Thanks to everyone who shared the thoughtful observations about security
architecture. This email is just to add some specific feedback on the
credential provider proposal below.
Only the in-memory PlainCredentialsProvider wraps a Map of credentials.
The other implementations only ever construct such Maps on the fly from
their backing store upon receiving a call to getCredentials().
Nevertheless, every provider could in principle be augmented with an
additional in-memory store in the form of a new member Map, this being
the second such Map in the case of PlainCredentialsProvider.
Now the hope is that the proposed additional credentials Map will bring
support for user-scoped credentials to the credential providers, let's
work through an example to see what happens. Imagine a Drill environment
with two users, Alice being an admin that can create storage configs.
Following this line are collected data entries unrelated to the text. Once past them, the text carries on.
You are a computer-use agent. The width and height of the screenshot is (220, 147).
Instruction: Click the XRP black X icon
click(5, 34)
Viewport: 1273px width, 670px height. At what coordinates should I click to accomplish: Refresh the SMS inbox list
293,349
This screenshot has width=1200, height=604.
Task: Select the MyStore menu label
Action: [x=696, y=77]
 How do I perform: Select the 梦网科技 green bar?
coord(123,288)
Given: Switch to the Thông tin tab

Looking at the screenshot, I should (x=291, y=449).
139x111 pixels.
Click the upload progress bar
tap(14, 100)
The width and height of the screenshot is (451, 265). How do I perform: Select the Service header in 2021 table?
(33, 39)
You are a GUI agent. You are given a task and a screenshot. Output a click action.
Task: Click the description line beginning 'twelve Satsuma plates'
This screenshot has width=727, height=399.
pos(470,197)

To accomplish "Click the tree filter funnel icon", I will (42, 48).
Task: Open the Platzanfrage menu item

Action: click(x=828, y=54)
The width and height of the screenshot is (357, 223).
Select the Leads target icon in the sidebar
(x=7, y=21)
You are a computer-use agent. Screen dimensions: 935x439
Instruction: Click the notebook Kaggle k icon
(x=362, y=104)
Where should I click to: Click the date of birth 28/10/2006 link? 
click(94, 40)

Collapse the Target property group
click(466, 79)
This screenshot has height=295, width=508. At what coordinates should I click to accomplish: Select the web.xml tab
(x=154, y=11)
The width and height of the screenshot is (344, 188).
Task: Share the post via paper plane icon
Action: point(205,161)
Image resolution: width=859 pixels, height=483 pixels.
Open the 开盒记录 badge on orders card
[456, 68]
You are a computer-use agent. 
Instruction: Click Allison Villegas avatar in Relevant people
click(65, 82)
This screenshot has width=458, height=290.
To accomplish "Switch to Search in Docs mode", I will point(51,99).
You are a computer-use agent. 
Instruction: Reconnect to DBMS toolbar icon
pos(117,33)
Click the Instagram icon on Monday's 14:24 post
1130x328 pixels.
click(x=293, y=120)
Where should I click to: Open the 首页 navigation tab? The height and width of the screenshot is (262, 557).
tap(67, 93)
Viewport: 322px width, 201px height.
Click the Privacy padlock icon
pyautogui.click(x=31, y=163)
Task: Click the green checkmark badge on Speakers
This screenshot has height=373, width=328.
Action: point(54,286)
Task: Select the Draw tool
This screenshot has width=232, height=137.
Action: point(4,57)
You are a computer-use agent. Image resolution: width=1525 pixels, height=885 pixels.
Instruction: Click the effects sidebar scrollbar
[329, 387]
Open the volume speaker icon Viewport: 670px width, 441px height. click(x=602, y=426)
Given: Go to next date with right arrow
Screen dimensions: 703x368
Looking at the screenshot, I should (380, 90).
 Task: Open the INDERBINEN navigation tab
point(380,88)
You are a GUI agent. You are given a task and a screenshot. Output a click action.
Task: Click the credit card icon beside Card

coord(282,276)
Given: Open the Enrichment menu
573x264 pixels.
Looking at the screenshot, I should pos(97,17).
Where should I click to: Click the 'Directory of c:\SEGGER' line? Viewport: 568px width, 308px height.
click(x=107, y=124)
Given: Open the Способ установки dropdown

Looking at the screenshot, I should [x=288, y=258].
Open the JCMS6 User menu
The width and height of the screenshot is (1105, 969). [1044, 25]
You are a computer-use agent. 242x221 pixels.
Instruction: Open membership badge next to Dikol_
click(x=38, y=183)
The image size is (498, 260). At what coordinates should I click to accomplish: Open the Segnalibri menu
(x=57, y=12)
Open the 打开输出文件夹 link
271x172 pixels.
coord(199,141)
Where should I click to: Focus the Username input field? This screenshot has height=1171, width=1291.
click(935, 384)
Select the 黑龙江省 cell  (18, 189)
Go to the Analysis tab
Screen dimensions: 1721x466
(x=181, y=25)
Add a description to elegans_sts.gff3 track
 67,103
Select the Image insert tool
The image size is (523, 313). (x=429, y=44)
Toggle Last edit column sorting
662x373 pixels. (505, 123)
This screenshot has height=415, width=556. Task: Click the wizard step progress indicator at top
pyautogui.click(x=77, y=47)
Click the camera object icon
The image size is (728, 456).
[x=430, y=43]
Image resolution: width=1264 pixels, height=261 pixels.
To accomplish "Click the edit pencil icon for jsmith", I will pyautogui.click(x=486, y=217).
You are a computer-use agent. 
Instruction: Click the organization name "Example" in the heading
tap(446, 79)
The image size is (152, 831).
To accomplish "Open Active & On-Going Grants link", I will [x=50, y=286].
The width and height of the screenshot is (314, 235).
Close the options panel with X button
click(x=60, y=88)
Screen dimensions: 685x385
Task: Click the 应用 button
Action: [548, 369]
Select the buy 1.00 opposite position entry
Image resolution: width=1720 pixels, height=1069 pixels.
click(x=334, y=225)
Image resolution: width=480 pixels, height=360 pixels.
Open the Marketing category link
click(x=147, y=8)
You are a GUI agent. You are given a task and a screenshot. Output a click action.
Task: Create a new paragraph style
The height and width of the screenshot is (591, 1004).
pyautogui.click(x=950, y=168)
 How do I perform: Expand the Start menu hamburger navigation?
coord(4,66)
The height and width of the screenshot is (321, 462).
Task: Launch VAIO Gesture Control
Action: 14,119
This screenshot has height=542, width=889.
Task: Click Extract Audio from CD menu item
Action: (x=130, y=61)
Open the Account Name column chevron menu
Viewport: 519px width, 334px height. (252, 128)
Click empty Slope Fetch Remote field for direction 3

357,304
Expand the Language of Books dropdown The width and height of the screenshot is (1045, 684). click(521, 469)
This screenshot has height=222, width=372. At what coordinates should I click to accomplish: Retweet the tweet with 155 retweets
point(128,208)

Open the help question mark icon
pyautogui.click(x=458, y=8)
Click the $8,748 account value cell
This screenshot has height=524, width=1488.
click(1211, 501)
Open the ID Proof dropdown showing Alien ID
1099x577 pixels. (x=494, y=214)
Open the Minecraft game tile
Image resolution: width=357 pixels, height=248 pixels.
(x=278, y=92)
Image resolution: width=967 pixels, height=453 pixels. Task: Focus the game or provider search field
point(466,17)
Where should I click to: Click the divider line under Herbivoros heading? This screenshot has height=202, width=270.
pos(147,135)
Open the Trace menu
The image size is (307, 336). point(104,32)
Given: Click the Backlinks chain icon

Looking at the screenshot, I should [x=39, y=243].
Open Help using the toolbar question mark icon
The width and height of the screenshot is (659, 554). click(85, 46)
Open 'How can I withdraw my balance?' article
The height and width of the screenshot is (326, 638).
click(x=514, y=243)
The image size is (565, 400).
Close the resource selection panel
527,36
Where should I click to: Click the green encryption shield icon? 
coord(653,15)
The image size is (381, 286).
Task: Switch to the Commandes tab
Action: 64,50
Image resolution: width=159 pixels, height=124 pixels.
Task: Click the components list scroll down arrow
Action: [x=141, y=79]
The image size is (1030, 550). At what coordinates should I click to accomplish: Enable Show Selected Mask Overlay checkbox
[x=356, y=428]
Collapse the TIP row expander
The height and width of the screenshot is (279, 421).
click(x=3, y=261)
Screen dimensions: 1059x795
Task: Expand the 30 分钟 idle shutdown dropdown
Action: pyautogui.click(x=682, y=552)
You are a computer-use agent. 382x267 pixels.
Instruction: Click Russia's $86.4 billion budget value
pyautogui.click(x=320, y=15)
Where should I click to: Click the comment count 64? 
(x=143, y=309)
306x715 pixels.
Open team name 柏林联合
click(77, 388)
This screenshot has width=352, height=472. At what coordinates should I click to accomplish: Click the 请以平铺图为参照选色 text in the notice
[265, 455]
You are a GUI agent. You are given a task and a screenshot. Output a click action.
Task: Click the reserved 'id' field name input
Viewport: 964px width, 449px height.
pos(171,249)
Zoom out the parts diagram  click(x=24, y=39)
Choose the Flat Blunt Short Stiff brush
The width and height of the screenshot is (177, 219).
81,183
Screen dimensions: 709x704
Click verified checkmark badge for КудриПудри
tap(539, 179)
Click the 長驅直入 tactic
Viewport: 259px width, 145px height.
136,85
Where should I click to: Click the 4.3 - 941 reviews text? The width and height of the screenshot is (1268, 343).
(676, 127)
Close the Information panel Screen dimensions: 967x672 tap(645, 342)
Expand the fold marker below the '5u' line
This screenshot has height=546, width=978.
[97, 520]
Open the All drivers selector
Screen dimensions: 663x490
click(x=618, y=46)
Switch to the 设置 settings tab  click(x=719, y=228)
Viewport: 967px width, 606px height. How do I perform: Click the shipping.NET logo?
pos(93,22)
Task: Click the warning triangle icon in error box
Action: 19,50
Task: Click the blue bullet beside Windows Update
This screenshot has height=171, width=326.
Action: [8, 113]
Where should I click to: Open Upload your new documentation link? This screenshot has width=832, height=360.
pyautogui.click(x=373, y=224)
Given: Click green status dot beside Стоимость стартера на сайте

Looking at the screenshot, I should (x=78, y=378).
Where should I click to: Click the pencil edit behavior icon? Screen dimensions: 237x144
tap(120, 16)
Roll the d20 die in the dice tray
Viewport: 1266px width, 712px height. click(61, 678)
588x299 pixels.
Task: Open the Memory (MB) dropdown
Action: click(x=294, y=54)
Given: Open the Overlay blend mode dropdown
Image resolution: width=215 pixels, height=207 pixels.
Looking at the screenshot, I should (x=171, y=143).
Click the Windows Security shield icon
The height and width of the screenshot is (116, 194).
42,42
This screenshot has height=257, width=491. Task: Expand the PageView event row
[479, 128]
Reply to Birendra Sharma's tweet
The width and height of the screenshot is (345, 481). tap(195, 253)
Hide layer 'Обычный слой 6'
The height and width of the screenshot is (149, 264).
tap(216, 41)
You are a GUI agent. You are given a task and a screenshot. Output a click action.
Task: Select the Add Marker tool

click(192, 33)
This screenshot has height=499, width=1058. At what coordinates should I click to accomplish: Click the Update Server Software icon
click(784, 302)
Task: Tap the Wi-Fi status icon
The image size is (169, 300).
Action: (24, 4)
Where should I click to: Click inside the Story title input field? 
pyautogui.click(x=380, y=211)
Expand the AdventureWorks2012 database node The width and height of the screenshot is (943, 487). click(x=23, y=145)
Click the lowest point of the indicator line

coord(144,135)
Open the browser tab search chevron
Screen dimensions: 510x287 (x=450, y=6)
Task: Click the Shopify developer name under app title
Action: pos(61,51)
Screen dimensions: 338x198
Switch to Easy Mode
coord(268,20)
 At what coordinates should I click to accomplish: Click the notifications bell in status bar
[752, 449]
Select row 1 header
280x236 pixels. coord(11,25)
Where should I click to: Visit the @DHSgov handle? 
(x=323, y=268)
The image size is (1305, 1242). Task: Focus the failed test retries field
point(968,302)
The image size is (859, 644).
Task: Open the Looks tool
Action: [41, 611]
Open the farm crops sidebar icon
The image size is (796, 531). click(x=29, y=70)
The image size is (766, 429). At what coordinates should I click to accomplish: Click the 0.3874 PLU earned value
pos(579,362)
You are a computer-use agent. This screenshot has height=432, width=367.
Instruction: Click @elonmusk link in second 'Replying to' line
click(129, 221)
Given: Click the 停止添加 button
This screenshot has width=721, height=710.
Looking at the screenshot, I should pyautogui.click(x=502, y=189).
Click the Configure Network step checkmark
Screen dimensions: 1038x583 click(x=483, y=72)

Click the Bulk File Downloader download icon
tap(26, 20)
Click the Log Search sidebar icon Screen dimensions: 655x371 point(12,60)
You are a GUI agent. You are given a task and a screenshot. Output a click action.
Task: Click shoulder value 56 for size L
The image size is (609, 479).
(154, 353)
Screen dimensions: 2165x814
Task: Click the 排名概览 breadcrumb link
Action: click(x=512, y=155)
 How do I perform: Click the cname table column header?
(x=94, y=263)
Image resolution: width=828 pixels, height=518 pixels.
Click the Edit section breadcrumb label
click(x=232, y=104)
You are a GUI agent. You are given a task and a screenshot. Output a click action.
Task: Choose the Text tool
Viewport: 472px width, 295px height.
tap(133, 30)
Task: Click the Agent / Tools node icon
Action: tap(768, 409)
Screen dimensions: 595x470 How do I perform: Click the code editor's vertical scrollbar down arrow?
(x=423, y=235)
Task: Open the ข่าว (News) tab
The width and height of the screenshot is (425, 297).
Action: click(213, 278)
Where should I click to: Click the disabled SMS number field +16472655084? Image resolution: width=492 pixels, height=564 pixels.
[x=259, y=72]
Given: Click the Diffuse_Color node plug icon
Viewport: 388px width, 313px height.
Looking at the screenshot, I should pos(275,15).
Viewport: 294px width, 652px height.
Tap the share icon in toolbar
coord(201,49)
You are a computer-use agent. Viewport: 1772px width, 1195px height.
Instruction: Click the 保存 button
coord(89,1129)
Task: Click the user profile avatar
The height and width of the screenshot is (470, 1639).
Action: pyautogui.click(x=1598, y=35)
Alice logs in and creates a storage config called "postgresql". She
must capture persistent credentials for "postgresql" in one of the
following supported places: inline in the JSON, in env vars on the
server, in the Hadoop conf.xml on the server, or in HashiCorp Vault.
Drill doesn't write to any of those places on its own so she has to
write to the relevant store directly herself.
Crucially, only one set of credentials for "postgresql" can be captured
in any of the listed persistent stores. It would not help if the creds
provider impl, which currently does not participate in storage config
creation all, could also record Alice's credentials to a new in-memory
Map which remembers that they belong to Alice. When the Drillbit is
restarted, the single set of persistent credentials for "postgresql"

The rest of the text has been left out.